**Your objective:** Set down exactly the lines from the one containing "How do I perform: Click" to the final line of the records below, with every picture omitted.

==== Data section ====

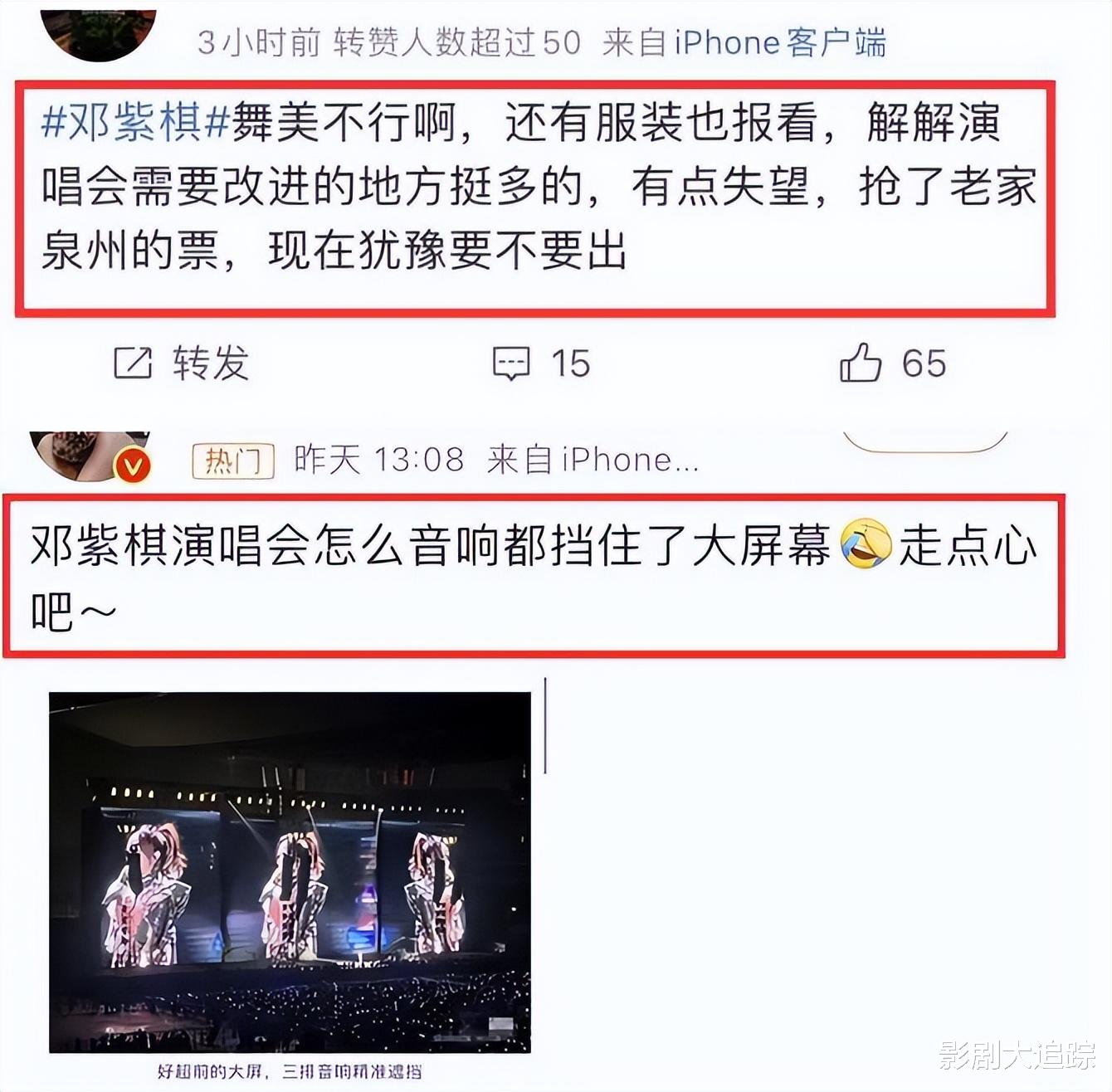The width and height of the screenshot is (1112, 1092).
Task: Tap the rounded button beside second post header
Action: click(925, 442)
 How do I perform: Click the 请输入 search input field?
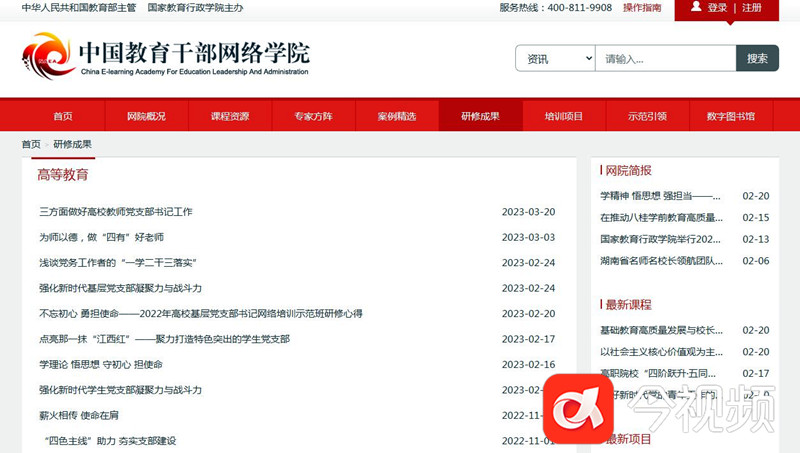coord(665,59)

====

**Solution to the problem:**
 How do I perform: Click the 请输入 search input field?
coord(665,59)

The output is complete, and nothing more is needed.